Message 45 - posted by
angusrod (U4565027)**, 4 Minutes Ago
An attempt at artistic expression in any field is "good", in one sense, insofar as it comes from the heart, and it is "good", in a quite different sense, insofar as it demonstrates competent or even great technique.
Conversely, an aesthetic response, in any field, is "good", in one sense, insofar as it comes from the heart, and "good", in another sense, insofar as it demonstrates a knowledge (appreciative rather than performative, in this case) of technique.
Neither popularity nor elite respectability has anything to do with it.
Rather, the extent to which an artist is popular, and/or critically respected, has to be understood as a very complex (and completely secondary) social phenomenon, resulting from a number of accidents, such as sheer survival (how many works of genius have been lost to war, disease, or mental breakdown?), the vagaries of mass taste and academic prejudice, and the difficulty of the regions of the "heart" which the works in question explore.

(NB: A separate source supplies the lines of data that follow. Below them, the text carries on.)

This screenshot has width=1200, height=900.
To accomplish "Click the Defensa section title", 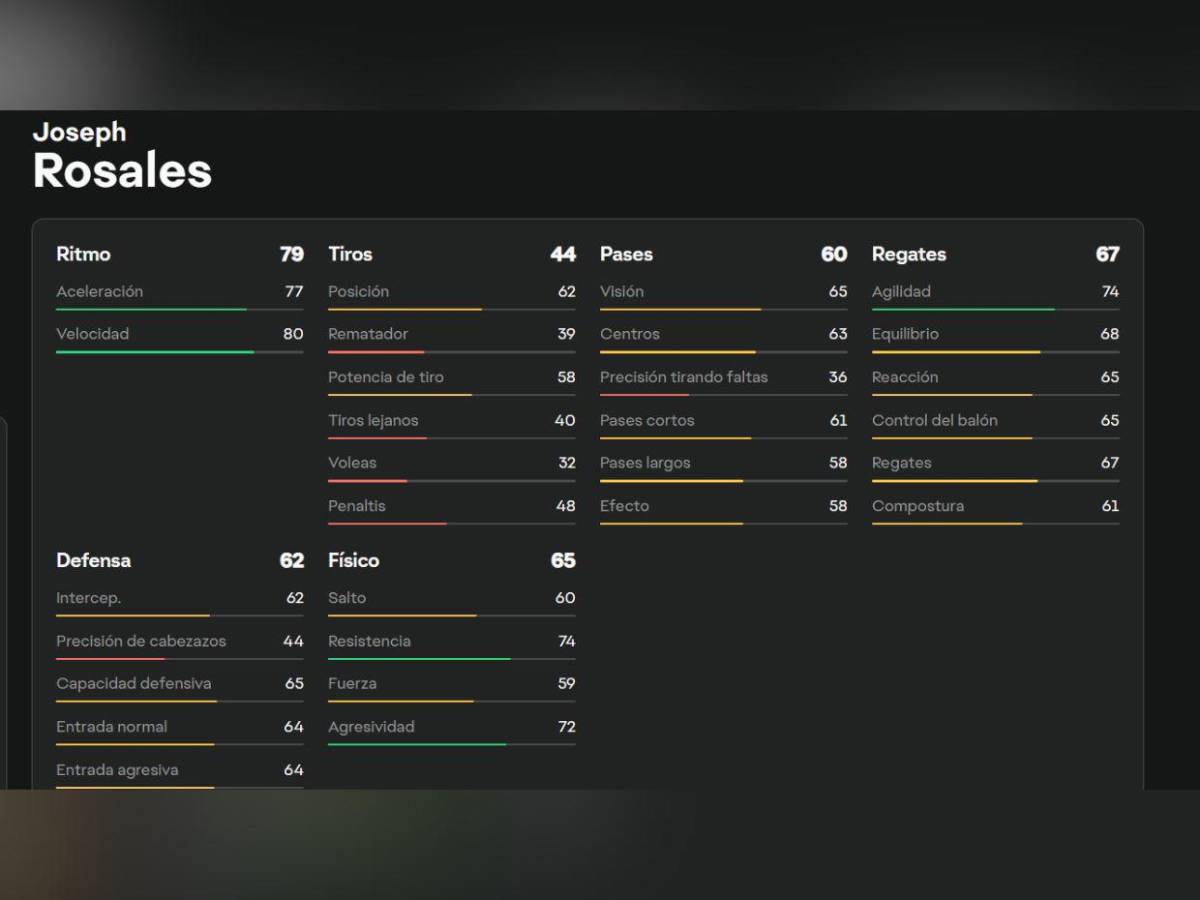I will point(93,560).
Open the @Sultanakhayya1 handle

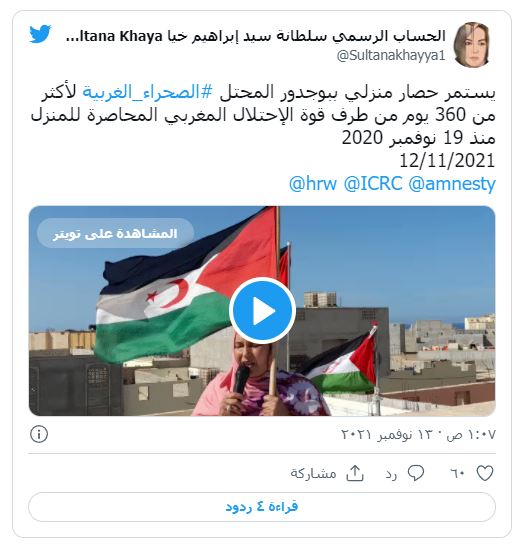(x=391, y=56)
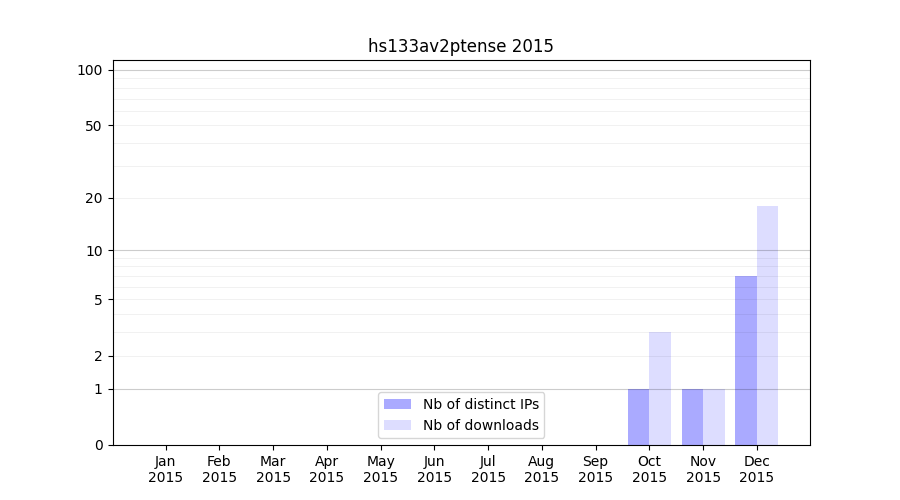
Task: Click the 'Nb of downloads' legend color swatch
Action: click(397, 425)
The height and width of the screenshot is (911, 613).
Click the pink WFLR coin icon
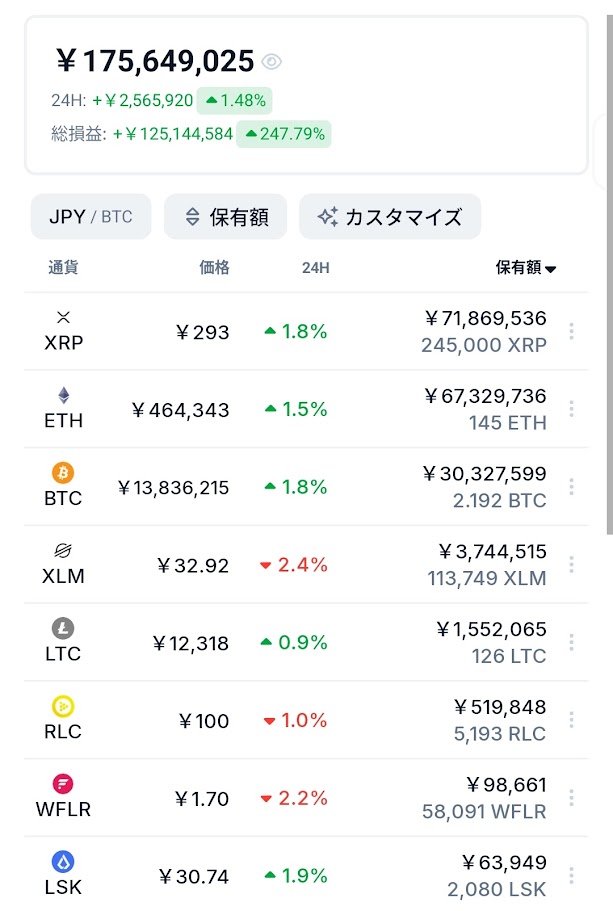pos(63,784)
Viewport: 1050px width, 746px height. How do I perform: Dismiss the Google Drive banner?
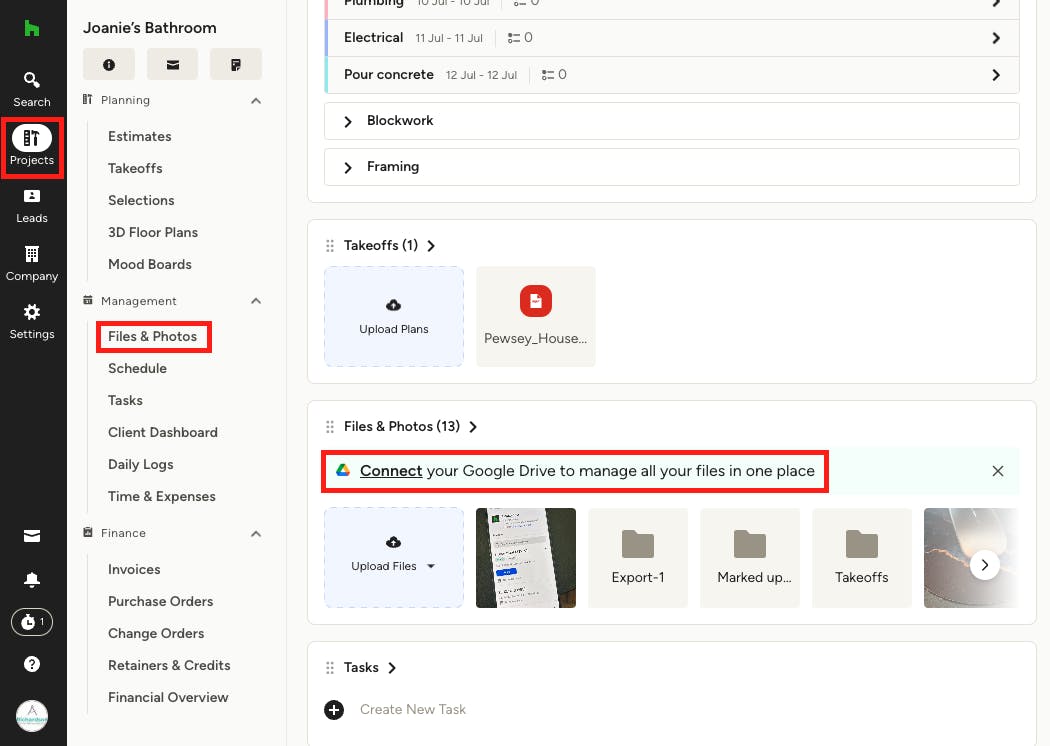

(No, I will not define "heart"! You will have to do that for yourself.)
On an individual level, how much you appreciate (or fail to appreciate, or actively detest) some work is the result of a complex and usually indescribable and unconscious interaction between whatever goes on in your heart and whatever went on in the heart or hearts of the person or persons who produced the work.
In that sense, but in that sense only, it is "subjective".
Ironically, there is no
absolute sense in which it is "subjective": an insight might render a previously obscure and inexplicable "subjective" response absolutely clear and explicable.
If the world ends and you're stuck on your desert island with eight records, they won't cease to be good just because there are no longer masses of people around to poll, or any critics to give them the academic seal of approval.
There is good and bad in every field, whether the field as a whole is critically esteemed or not.
When my daughter was young, I used to spend a lot of time watching children's cartoons. Some of them were utter mass-produced mind-rotting bilge, with no "heart" at all; others were works of art, produced with love, and ought to be in a museum.
I hate it when discussion gets polarised between snobbery and relativism.
These are just my common sense opinions. But common sense seems to get lost sight of very quickly in such discussions (probably because of the background of scientism against which we must all live, but that's a whole other thread).